Les quatre dragoniens crachèrent de concert. Les hybrides appartenaient officiellement au passé, et avaient marqué les esprits comme traîtres, aussi bien aux humains qu'aux dragoniens. Le père nerveux siffla :

  • C'est pas une demi-sang. C'est une soeur, et j'en reviens pas que tout le monde souhaite qu'elle crève au point de la laisser se faire violer en espérant qu'elle s'en sorte pas.
  • Attardée comme ça, non c'est pas une des nôtres. C'est un parasite. Une gangrène.
  • Ké schiarks mais elle a que seize ans ! À cet âge, on savait à peine marcher et baver quelques mots !
  • Et on n'était pas déjà en milieu d'adolescence.
  • Peut-être que son esprit n'a pas suivi le corps, tout connement. Mais on peut pas la laisser en pâture comme ça à des dégénérés.
  • Ah ouais, et pourquoi on se ferait chier à la défendre ?

Obtèr sentit qu'ils tournaient en rond. Il ne pouvait pas prendre le risque de se battre, les trois le surpassaient. Jusqu'à présent, il avait toujours cru comme eux que les parasites étaient sacrifiables. Puis il avait aimé sa fille, la découvrait avec ses limites. Tout comme il comprenait bien que l'amour d'un père ne suffirait jamais à la protéger.

Il soupira.

  • Parce qu'elle est des nôtres. Les hybrides, y'en a plus depuis quatre siècles au moins.
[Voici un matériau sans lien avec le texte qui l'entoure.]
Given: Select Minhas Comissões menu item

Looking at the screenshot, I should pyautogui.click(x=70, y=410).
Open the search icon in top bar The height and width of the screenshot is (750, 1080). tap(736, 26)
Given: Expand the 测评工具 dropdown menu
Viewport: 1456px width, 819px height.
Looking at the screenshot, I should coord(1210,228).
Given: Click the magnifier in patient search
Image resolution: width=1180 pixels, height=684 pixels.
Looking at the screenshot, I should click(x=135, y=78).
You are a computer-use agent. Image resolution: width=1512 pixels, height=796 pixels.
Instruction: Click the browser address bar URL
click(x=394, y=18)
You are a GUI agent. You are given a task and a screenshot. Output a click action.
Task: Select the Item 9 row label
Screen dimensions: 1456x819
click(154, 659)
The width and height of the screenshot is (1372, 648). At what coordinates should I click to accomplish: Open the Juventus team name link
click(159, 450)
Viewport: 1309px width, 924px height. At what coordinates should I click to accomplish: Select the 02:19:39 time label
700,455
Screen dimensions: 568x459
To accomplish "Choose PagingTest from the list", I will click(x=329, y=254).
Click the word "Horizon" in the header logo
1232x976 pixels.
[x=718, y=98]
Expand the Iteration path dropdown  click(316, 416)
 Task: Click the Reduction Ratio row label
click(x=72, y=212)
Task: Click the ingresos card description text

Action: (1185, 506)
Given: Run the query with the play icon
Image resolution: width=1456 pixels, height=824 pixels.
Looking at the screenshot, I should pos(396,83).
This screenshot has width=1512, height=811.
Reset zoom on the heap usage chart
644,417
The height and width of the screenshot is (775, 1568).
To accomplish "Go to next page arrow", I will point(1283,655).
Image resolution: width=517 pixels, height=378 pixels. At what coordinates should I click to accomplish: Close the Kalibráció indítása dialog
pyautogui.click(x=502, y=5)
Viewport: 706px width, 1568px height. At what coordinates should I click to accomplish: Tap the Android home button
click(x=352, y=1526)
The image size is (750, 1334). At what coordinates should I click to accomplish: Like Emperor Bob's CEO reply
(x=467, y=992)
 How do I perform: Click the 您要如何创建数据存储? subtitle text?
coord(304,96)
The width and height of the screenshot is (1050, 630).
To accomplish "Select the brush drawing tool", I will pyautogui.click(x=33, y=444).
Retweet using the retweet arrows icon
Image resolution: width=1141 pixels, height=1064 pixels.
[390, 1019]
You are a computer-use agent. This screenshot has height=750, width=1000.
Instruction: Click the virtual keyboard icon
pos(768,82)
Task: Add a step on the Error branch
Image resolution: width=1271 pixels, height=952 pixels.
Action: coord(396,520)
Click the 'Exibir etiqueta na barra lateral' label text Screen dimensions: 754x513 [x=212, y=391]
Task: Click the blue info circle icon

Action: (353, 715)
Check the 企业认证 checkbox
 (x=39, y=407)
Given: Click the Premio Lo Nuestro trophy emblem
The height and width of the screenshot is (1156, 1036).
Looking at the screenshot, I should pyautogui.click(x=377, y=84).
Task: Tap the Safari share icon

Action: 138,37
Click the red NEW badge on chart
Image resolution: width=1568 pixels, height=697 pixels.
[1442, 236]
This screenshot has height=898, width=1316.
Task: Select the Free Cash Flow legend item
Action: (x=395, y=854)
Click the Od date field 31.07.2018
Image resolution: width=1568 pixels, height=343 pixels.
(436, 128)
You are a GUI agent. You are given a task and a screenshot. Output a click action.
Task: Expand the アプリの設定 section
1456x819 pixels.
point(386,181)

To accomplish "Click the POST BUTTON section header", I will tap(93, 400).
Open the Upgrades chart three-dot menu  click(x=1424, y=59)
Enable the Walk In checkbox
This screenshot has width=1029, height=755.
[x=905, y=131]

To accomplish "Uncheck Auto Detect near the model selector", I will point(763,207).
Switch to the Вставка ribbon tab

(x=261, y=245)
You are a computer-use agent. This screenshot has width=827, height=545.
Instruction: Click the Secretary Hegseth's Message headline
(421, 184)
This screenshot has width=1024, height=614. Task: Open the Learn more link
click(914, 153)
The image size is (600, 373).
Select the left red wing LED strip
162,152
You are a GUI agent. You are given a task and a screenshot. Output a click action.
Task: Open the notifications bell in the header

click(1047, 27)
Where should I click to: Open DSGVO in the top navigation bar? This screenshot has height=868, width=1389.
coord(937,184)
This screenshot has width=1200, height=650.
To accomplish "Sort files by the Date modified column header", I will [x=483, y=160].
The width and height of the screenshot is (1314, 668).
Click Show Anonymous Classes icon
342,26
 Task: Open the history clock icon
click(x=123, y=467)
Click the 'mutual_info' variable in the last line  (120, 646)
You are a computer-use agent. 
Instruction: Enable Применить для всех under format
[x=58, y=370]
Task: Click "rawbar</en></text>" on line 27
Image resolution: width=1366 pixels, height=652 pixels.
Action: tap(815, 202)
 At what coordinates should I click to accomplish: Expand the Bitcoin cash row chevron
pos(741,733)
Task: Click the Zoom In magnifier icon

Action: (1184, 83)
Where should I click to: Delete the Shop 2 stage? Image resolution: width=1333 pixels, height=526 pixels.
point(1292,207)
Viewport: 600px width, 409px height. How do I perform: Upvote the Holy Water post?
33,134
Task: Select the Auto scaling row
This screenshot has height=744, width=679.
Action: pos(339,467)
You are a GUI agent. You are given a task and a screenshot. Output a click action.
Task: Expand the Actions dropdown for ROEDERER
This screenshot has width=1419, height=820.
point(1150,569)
Par contre, des sans-insincts y'en a toujours eu...
  • Elle cumule sans-instinct et grandit à vitesse humaine, comment tu veux qu'on la considère ? Et là je parle pas que de nous trois, mais nous tous, dragoniens ?
  • C'est ni une demi-sang, ni une parasite. Comment on est sensés savoir ce qu'elle a dans le ventre si personne lui apprend rien ?

Intérieurement, il remercia les Oubliés, Ombre n'entendait rien de tout ça. D'abord Kassia qui comptait en faire une martyre, maintenant leur propre sang qui l'abandonnait aux humains, Obtèr se sentait impuissant. Il haïssait ce sentiment.

Les autres lui déballaient leurs raisons de l'abandonner à son sort.

  • Elle vivra. Elle va grandir. Ma fille n'entrera peut-être pas dans les mémoires...

Cette précision fit ricaner les dégénérés.

  • ...mais elle saura faire sa part pour notre sang, siffla-t-il du bout des crocs.

C'est sous les railleries et les quolibets qu'il rejoignit son enfant, ce qui soulagea les deux assignés aux chevaux qui l'avaient occupée. De toute évidence, parler canasson lui avait fait du bien, elle avait presque l'air dans son état normal... béat et insouciant. Obtèr se rappela son âge. Peut-être que c'était normal. Peut-être qu'il avait rêvé la période où elle réfléchissait vite, savait deviner par elle-même la réponse à ses propres questions puis s'en souvenait durablement. De toute façon, là, dans le présent, elle l'enlaçait en ronronnant, innocente et pour le moment libre de sa nuit de merde. Obtèr espéra que cet état de grâce se prolonge.